■ YOUR OBJECTIVE
After locating the line that holds "Given: Click Save and Exit button", repeat it and each following line exactly until the material ends, skipping pictures.

■ DATA PROVIDED
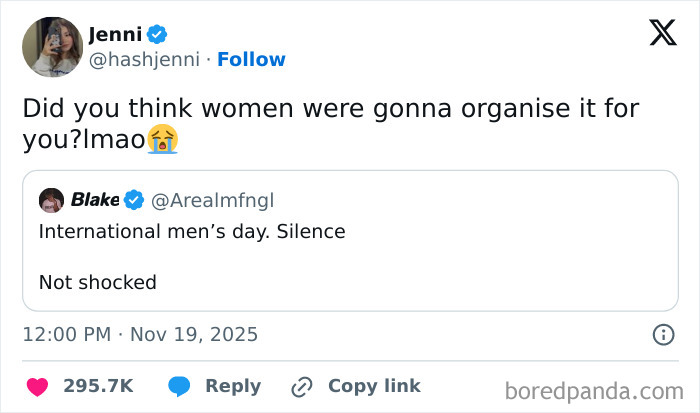The image size is (700, 413).
Task: Select the Copy link text
Action: (x=374, y=386)
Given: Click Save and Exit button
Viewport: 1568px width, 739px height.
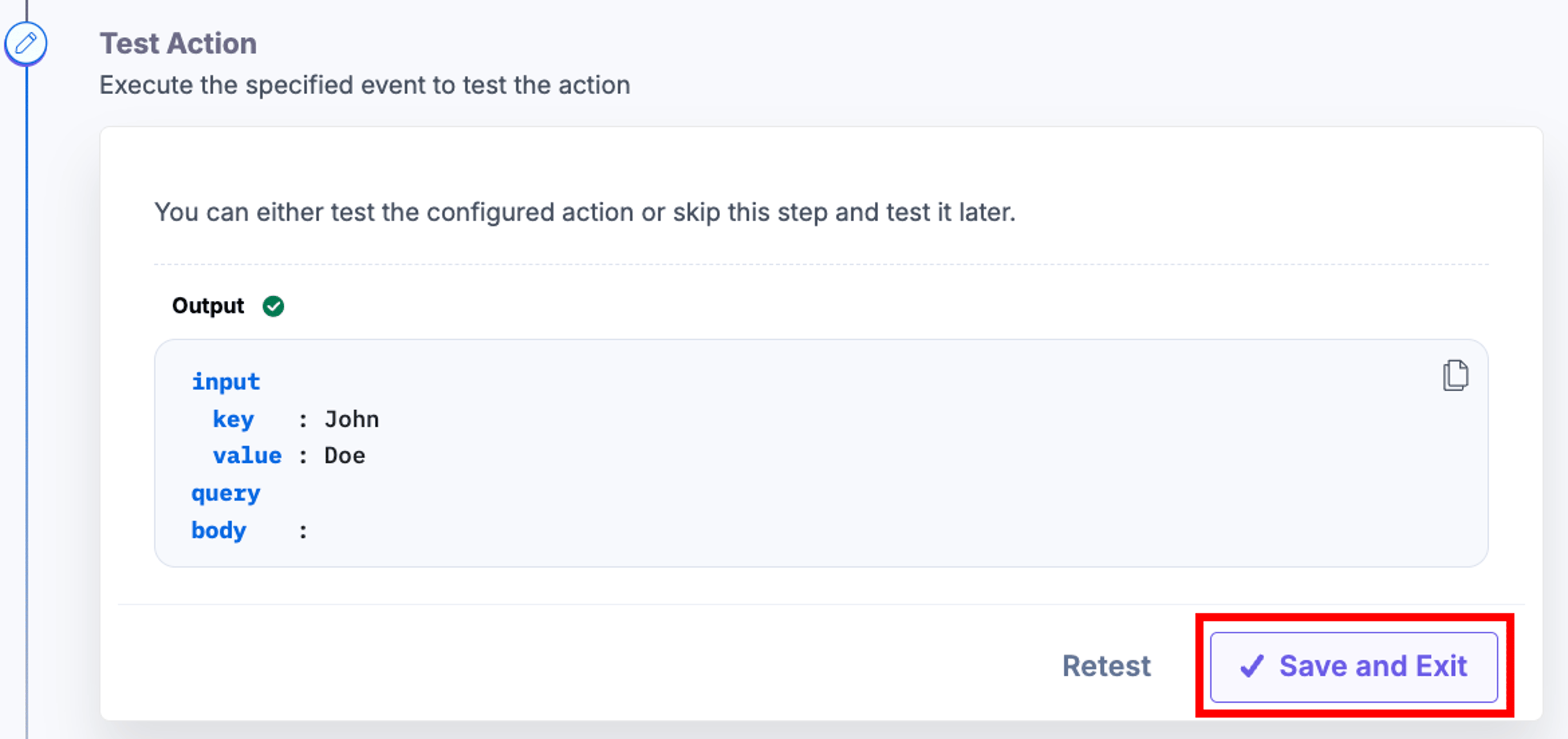Looking at the screenshot, I should point(1354,667).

■ WRITTEN ANSWER
Given: Click Save and Exit button
Viewport: 1568px width, 739px height.
Looking at the screenshot, I should point(1354,667).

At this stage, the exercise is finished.